● Supplied material
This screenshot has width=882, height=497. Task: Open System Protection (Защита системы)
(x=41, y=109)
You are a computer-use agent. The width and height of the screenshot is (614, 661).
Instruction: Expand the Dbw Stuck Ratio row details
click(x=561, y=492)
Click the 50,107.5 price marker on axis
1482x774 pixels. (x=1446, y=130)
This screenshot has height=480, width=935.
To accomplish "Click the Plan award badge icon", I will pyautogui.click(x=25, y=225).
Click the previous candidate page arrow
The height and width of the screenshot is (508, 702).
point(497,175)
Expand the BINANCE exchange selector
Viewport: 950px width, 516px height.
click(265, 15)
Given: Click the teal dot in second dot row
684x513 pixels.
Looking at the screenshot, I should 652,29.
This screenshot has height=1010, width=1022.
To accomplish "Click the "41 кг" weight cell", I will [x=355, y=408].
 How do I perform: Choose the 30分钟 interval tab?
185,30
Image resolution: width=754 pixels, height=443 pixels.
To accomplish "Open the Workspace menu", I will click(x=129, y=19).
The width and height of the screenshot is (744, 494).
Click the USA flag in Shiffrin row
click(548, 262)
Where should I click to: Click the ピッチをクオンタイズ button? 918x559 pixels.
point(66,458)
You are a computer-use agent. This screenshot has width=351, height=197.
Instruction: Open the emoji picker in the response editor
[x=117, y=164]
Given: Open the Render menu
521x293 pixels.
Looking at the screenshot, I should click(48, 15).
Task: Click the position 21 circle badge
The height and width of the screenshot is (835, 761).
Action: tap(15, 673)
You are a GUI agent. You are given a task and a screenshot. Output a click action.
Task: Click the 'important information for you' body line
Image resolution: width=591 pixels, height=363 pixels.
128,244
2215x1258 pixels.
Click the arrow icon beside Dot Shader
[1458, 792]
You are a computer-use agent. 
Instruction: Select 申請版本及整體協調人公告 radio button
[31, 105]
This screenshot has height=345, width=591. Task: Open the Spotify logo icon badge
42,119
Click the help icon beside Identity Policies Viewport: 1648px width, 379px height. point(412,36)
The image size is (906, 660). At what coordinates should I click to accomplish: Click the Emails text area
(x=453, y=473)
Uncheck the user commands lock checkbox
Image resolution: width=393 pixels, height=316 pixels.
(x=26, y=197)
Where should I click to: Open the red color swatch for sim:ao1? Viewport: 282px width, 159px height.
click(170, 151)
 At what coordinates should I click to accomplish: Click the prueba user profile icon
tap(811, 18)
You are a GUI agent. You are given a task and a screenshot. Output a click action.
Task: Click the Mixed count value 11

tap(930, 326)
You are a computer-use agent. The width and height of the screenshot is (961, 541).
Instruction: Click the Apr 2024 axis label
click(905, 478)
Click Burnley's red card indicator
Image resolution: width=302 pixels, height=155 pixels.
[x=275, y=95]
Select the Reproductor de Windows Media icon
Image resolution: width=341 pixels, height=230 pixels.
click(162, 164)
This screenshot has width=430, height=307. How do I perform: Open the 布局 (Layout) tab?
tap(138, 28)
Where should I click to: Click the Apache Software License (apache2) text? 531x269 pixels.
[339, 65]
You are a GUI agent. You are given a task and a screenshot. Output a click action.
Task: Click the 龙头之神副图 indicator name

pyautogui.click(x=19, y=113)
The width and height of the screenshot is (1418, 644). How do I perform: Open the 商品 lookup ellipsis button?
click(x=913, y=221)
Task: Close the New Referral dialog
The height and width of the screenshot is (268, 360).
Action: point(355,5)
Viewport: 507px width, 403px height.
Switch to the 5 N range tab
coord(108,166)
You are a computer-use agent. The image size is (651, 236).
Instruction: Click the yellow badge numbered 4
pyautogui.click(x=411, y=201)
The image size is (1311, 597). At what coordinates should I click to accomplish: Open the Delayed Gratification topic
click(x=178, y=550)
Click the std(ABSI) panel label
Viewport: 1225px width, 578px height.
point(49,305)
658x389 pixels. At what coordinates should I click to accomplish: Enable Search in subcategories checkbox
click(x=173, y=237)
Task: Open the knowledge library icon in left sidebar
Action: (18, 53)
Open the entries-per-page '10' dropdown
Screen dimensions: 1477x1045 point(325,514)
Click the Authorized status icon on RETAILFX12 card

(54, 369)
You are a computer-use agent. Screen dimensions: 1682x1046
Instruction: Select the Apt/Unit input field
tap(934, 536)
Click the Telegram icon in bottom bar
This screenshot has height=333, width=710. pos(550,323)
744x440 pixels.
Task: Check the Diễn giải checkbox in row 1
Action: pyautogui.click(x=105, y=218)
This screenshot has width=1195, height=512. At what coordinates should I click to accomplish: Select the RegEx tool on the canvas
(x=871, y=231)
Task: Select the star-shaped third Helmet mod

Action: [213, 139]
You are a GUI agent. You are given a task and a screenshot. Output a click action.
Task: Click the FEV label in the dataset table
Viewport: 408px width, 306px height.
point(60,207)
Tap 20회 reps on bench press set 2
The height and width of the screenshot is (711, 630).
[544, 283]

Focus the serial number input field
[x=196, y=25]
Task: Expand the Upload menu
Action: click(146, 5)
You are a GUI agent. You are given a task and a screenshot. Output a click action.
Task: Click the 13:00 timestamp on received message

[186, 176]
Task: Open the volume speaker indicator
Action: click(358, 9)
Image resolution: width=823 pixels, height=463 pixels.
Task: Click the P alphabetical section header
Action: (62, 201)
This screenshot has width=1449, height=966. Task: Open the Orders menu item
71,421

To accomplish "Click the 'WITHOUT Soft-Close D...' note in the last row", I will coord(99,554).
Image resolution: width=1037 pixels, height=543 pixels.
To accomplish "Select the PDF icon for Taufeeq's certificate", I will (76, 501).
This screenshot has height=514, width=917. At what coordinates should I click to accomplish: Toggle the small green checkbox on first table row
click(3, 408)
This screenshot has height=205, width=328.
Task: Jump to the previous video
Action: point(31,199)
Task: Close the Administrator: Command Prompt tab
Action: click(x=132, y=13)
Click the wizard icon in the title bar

● Goal of the exercise
Reproduce all entries exactly, leaving each one whole.

● Solution for this task
This screenshot has width=882, height=497. Task: Open System Protection (Защита системы)
(x=41, y=109)
You are a computer-use agent. The width and height of the screenshot is (614, 661).
Instruction: Expand the Dbw Stuck Ratio row details
click(x=561, y=492)
Click the 50,107.5 price marker on axis
1482x774 pixels. (x=1446, y=130)
This screenshot has height=480, width=935.
To accomplish "Click the Plan award badge icon", I will pyautogui.click(x=25, y=225).
Click the previous candidate page arrow
The height and width of the screenshot is (508, 702).
point(497,175)
Expand the BINANCE exchange selector
Viewport: 950px width, 516px height.
click(265, 15)
Given: Click the teal dot in second dot row
684x513 pixels.
Looking at the screenshot, I should 652,29.
This screenshot has height=1010, width=1022.
To accomplish "Click the "41 кг" weight cell", I will [x=355, y=408].
 How do I perform: Choose the 30分钟 interval tab?
185,30
Image resolution: width=754 pixels, height=443 pixels.
To accomplish "Open the Workspace menu", I will click(x=129, y=19).
The width and height of the screenshot is (744, 494).
Click the USA flag in Shiffrin row
click(548, 262)
Where should I click to: Click the ピッチをクオンタイズ button? 918x559 pixels.
point(66,458)
You are a computer-use agent. This screenshot has width=351, height=197.
Instruction: Open the emoji picker in the response editor
[x=117, y=164]
Given: Open the Render menu
521x293 pixels.
Looking at the screenshot, I should click(48, 15).
Task: Click the position 21 circle badge
The height and width of the screenshot is (835, 761).
Action: tap(15, 673)
You are a GUI agent. You are given a task and a screenshot. Output a click action.
Task: Click the 'important information for you' body line
Image resolution: width=591 pixels, height=363 pixels.
128,244
2215x1258 pixels.
Click the arrow icon beside Dot Shader
[1458, 792]
You are a computer-use agent. 
Instruction: Select 申請版本及整體協調人公告 radio button
[31, 105]
This screenshot has height=345, width=591. Task: Open the Spotify logo icon badge
42,119
Click the help icon beside Identity Policies Viewport: 1648px width, 379px height. point(412,36)
The image size is (906, 660). At what coordinates should I click to accomplish: Click the Emails text area
(x=453, y=473)
Uncheck the user commands lock checkbox
Image resolution: width=393 pixels, height=316 pixels.
(x=26, y=197)
Where should I click to: Open the red color swatch for sim:ao1? Viewport: 282px width, 159px height.
click(170, 151)
 At what coordinates should I click to accomplish: Click the prueba user profile icon
tap(811, 18)
You are a GUI agent. You are given a task and a screenshot. Output a click action.
Task: Click the Mixed count value 11

tap(930, 326)
You are a computer-use agent. The width and height of the screenshot is (961, 541).
Instruction: Click the Apr 2024 axis label
click(905, 478)
Click Burnley's red card indicator
Image resolution: width=302 pixels, height=155 pixels.
[x=275, y=95]
Select the Reproductor de Windows Media icon
Image resolution: width=341 pixels, height=230 pixels.
click(162, 164)
This screenshot has width=430, height=307. How do I perform: Open the 布局 (Layout) tab?
tap(138, 28)
Where should I click to: Click the Apache Software License (apache2) text? 531x269 pixels.
[339, 65]
You are a GUI agent. You are given a task and a screenshot. Output a click action.
Task: Click the 龙头之神副图 indicator name

pyautogui.click(x=19, y=113)
The width and height of the screenshot is (1418, 644). How do I perform: Open the 商品 lookup ellipsis button?
click(x=913, y=221)
Task: Close the New Referral dialog
The height and width of the screenshot is (268, 360).
Action: point(355,5)
Viewport: 507px width, 403px height.
Switch to the 5 N range tab
coord(108,166)
You are a computer-use agent. The image size is (651, 236).
Instruction: Click the yellow badge numbered 4
pyautogui.click(x=411, y=201)
The image size is (1311, 597). At what coordinates should I click to accomplish: Open the Delayed Gratification topic
click(x=178, y=550)
Click the std(ABSI) panel label
Viewport: 1225px width, 578px height.
point(49,305)
658x389 pixels. At what coordinates should I click to accomplish: Enable Search in subcategories checkbox
click(x=173, y=237)
Task: Open the knowledge library icon in left sidebar
Action: (18, 53)
Open the entries-per-page '10' dropdown
Screen dimensions: 1477x1045 point(325,514)
Click the Authorized status icon on RETAILFX12 card

(54, 369)
You are a computer-use agent. Screen dimensions: 1682x1046
Instruction: Select the Apt/Unit input field
tap(934, 536)
Click the Telegram icon in bottom bar
This screenshot has height=333, width=710. pos(550,323)
744x440 pixels.
Task: Check the Diễn giải checkbox in row 1
Action: pyautogui.click(x=105, y=218)
This screenshot has width=1195, height=512. At what coordinates should I click to accomplish: Select the RegEx tool on the canvas
(x=871, y=231)
Task: Select the star-shaped third Helmet mod

Action: [213, 139]
You are a GUI agent. You are given a task and a screenshot. Output a click action.
Task: Click the FEV label in the dataset table
Viewport: 408px width, 306px height.
point(60,207)
Tap 20회 reps on bench press set 2
The height and width of the screenshot is (711, 630).
[544, 283]

Focus the serial number input field
[x=196, y=25]
Task: Expand the Upload menu
Action: click(146, 5)
You are a GUI agent. You are given a task and a screenshot. Output a click action.
Task: Click the 13:00 timestamp on received message

[186, 176]
Task: Open the volume speaker indicator
Action: click(358, 9)
Image resolution: width=823 pixels, height=463 pixels.
Task: Click the P alphabetical section header
Action: (62, 201)
This screenshot has width=1449, height=966. Task: Open the Orders menu item
71,421

To accomplish "Click the 'WITHOUT Soft-Close D...' note in the last row", I will coord(99,554).
Image resolution: width=1037 pixels, height=543 pixels.
To accomplish "Select the PDF icon for Taufeeq's certificate", I will (76, 501).
This screenshot has height=514, width=917. At what coordinates should I click to accomplish: Toggle the small green checkbox on first table row
click(3, 408)
This screenshot has height=205, width=328.
Task: Jump to the previous video
Action: point(31,199)
Task: Close the Administrator: Command Prompt tab
Action: click(x=132, y=13)
Click the wizard icon in the title bar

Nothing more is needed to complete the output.